» OBIETTIVO DELLA PROVA
Ricopia senza modifiche il tratto della recensione di Monster Masters che comincia con le parole “Recensione Saggi: MONSTER” e termina dopo “Editore: Cut-Up.”.

» BRANO ESTRATTO
Recensione Saggi: MONSTER MASTERS di Alessandro Manzetti.

Autore: Alessandro Manzetti.
Anno: 2015.
Genere:  Interviste / Antologia Horror.
Editore: Cut-Up.
Pagine: 360.
Prezzo: 16.00 euro (Serie Limitata di 199 copie).

Commento a cura di Matteo Mancini. 

Primo degli attuali quattro saggi pubblicati da Alessandro Manzetti, Monster Masters ovvero “Padroni di Mostri” è prevalentemente una raccolta di interviste ai grandi maestri del genere che porta con sé le stigmate dell'opera saggistica successiva del suo autore. Fin da questa prima opera, pubblicata da Cut-Up nel 2015, saltano agli occhi tutte le caratteristiche tipiche dei volumi di Alessandro Manzetti nell'ambito del suo impegno divulgativo relativo alla narrativa horror. Interviste (circa una trentina), quattro racconti per la prima volta pubblicati in italiano, classifiche (nella fattispecie dei 66 migliori libri horror mai scritti), estratti da altri testi (proposto un intero capitolo del saggio Le Opere Fantasma di Stephen King scritto da Rocky Wood) e soprattutto un approccio internazionale alla materia. A differenza di tutti gli altri divulgatori presenti sul mercato editoriale italiano, Manzetti, fin da questo volume (farà altrettanto con i successivi Guida ai 150 Migliori Libri Horror, Squisite Diavolerie e Horror Guru), tratta gli argomenti con un'apertura totale sul genere, poco interessandosi del fatto che gli autori e i libri citati siano stati o meno distribuiti in Italia. Il punto di riferimento è la narrativa del terrore anglo-americana. Ne esce fuori un libro, per l'epoca della pubblicazione, innovativo e mai letto fino ad allora che segnerà le coordinate per la nascitura Molotov, rivista periodica della Independent Legions Publishing che avrebbe visto la sua prima uscita nel giugno del 2020.

Il pezzo forte del volume, che come abbiamo premesso è molto variegato, sono le interviste realizzate dallo stesso Manzetti (ne ritroveremo altre nel successivo Horror Guru). Concepite in due format distinti, uno dei quali identico per tutti gli intervistati e l'altro personalizzato e incentrato sulla produzione specifica dello scrittore di volta in volta incontrato, vediamo sfilare nomi luminari quali Ramsey Campbell, Joe Lansdale, Peter Straub, Graham Masterton, Brian Keene e Jack Ketchum a cui si associano emergenti e altri nomi non noti sul mercato italiano, ma comunque mattatori ai Bram Stoker Awards. Ne esce fuori un materiale molto ghiotto per i super appassionati del genere che troveranno chicche che faranno al caso loro, con indicazione di trame, aneddoti, spunti memorialistici, consigli e curiosità.

» SEZIONE DEI DATI
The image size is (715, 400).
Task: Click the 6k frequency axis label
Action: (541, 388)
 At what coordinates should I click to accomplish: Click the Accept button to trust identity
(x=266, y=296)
--
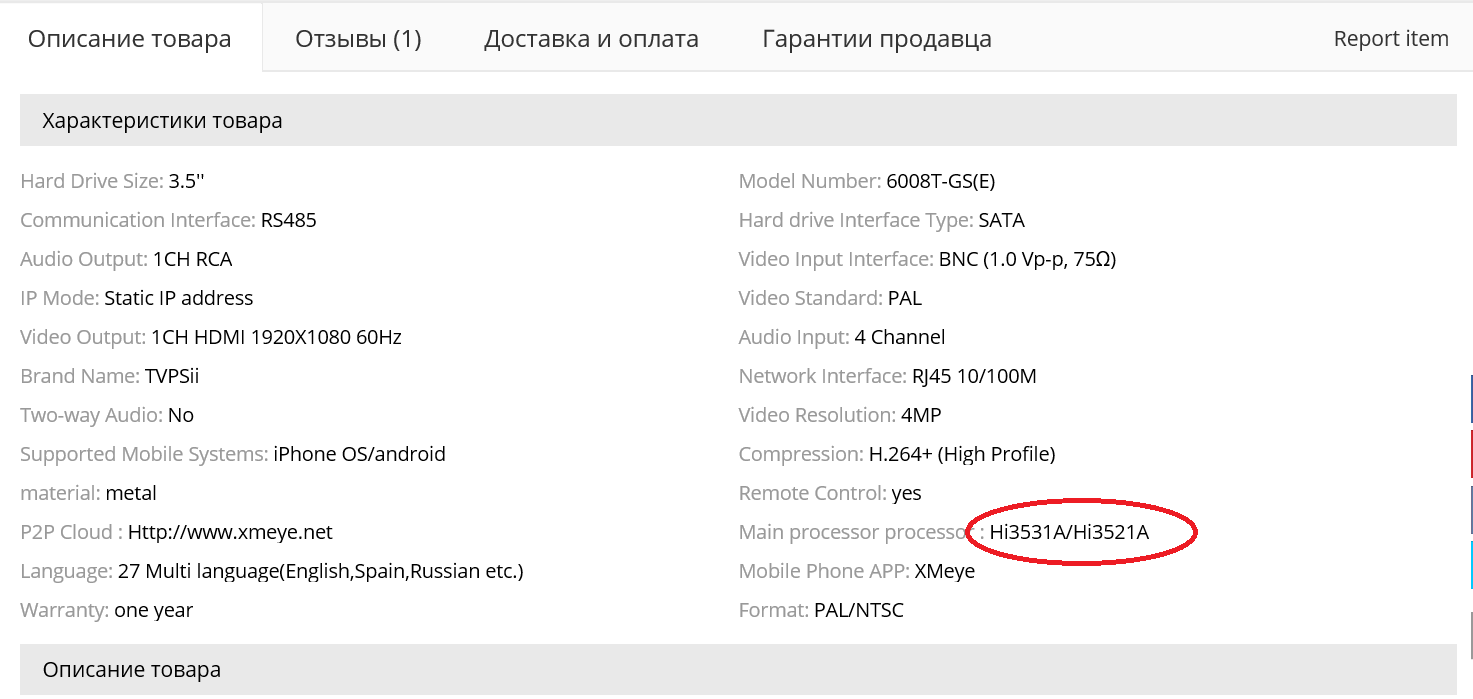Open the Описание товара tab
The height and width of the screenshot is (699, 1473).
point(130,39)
==
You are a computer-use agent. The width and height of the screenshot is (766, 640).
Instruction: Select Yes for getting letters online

» SOLUZIONE DEL PROBLEMA
Recensione Saggi: MONSTER MASTERS di Alessandro Manzetti.

Autore: Alessandro Manzetti.
Anno: 2015.
Genere:  Interviste / Antologia Horror.
Editore: Cut-Up.